'Melancholy' is my response to the life and work of the artist Armando. I was inspired by his work, but I was also intrigued by the artistic motive; his experiences from the Second World War around Kamp Amersfoort. How had he managed to transform them into his work? To a certain extent I felt a connection with his history. I had discovered that my family's past history in a camp had affected my own perception on life and I was ready to explore this photographically.

With images and texts from the work of Armando in the back of my mind, I became gripped by the forest and the shrubs. I tried to find a way to give this meaning, as Armando had done, without being too literal, seeking a subjective, personal style. Along the way I began to see the forest as I had never seen it before.
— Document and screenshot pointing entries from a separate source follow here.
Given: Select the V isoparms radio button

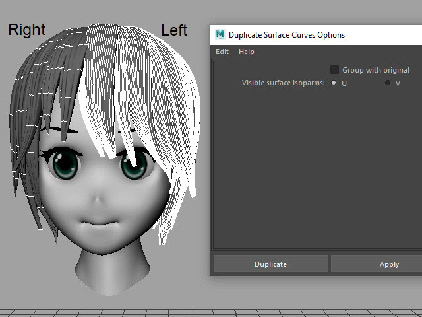Looking at the screenshot, I should (388, 83).
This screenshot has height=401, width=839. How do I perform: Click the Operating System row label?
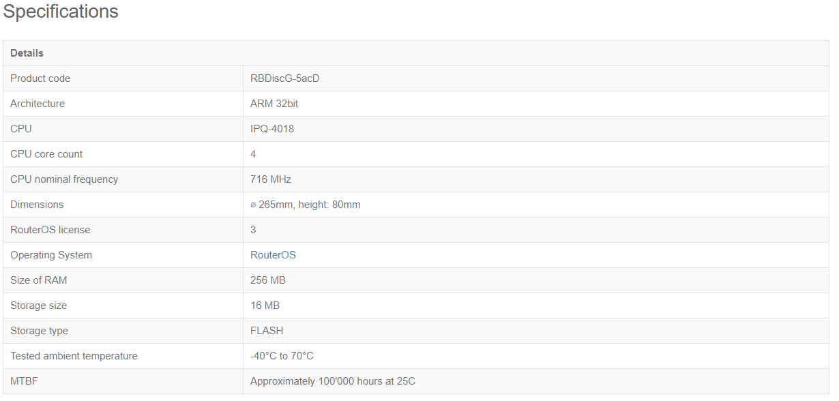click(51, 255)
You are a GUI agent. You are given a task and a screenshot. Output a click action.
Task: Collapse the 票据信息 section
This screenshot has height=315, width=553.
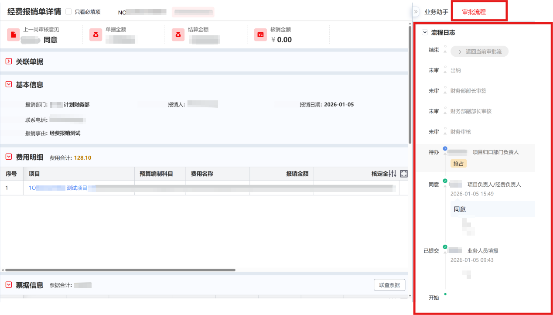point(9,284)

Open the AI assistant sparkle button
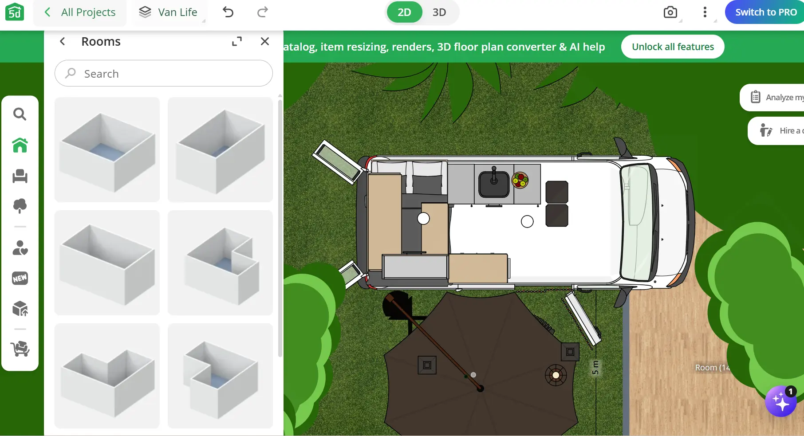pos(780,402)
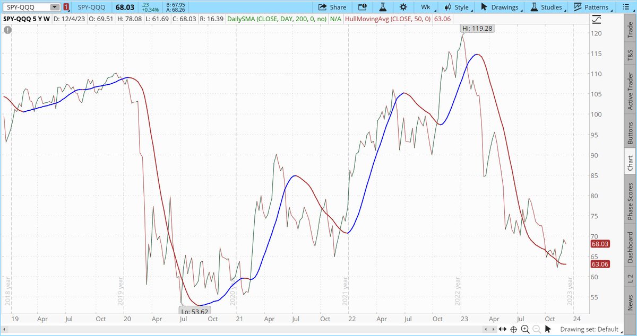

I started to associate it with loss, with conflict, with death.

During this process, Armando's influence decreased. My family history played a greater role and that is the basis from which this work has developed. Suddenly a diary of my grandmother's appeared which she had kept while she was in a war camp in Indonesia. Along with this there was also an exchange of letters from just after this period. The more I delved into her history, the more connected to her I felt. She was also a young mother, yet surviving under extreme circumstances.

I was looking for a way to show this connection; how I could I show the mental state of people that exist on the edge of life and death. In this work, nature itself has become a metaphor for life and death; at times comforting, alarming and overwhelming. The images developed more or less intuitively, but it slowly became clear what I was searching for in the forest. It was the representation of hope, despair, fear of death and of consolation - alternating emotions in those experiencing extreme situations.

What I saw in the work of Armando and what I then percieved in the infinity of nature, I used to connect with the past.